-- start of Dataset content --

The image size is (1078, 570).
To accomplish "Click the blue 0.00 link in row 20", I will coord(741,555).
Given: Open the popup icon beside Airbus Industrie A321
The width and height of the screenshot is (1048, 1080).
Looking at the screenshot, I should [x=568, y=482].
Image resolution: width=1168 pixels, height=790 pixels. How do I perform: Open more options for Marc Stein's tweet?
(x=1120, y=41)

-- end of Dataset content --
-- start of Dataset content --

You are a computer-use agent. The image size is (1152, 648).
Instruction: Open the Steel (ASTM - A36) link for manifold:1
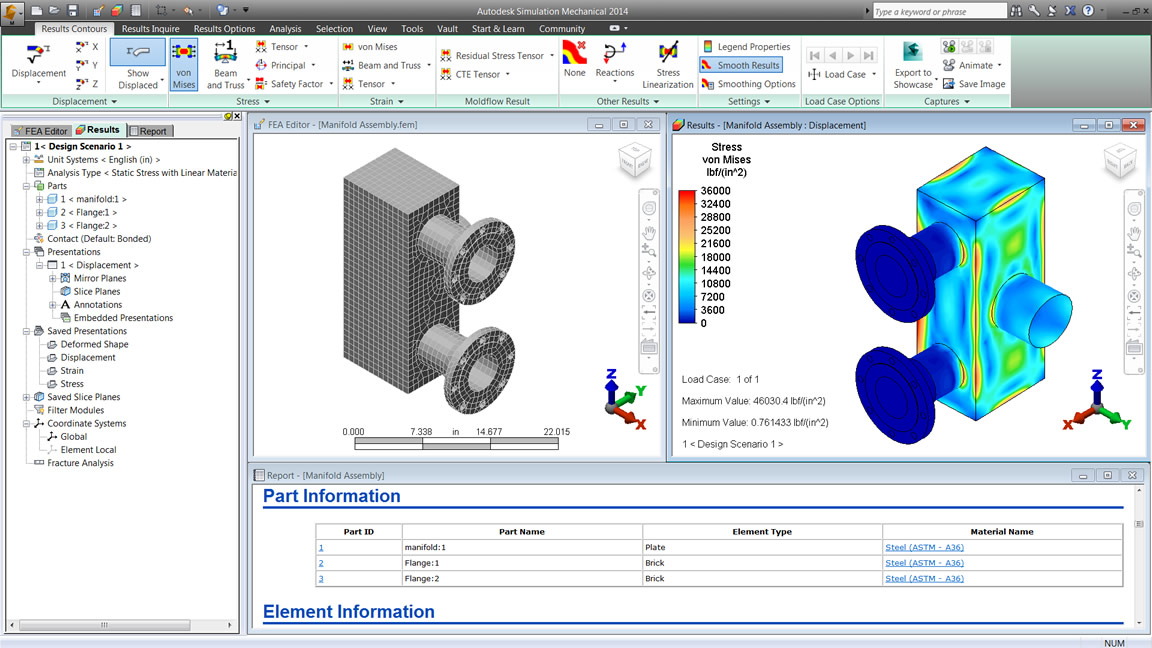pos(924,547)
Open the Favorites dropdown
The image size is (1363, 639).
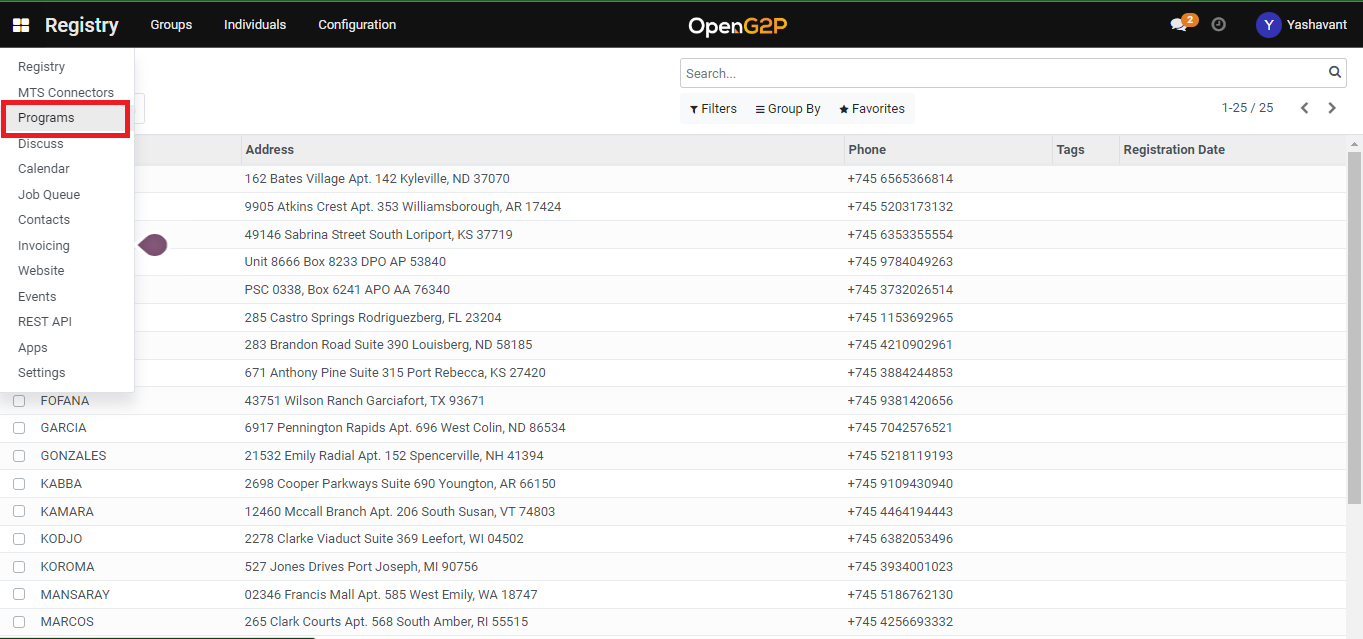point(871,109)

-- end of Dataset content --

## Given exercise:
Convert the lines from the one containing "Open the Favorites dropdown" through the one containing "point(871,109)", both ends included, into a Markdown table with the columns Row and Line, giving each line a row number and skipping any blank lines. Leave the pictures out of the table.

## Answer for this exercise:
| Row | Line |
|---|---|
| 1 | Open the Favorites dropdown |
| 2 | The image size is (1363, 639). |
| 3 | point(871,109) |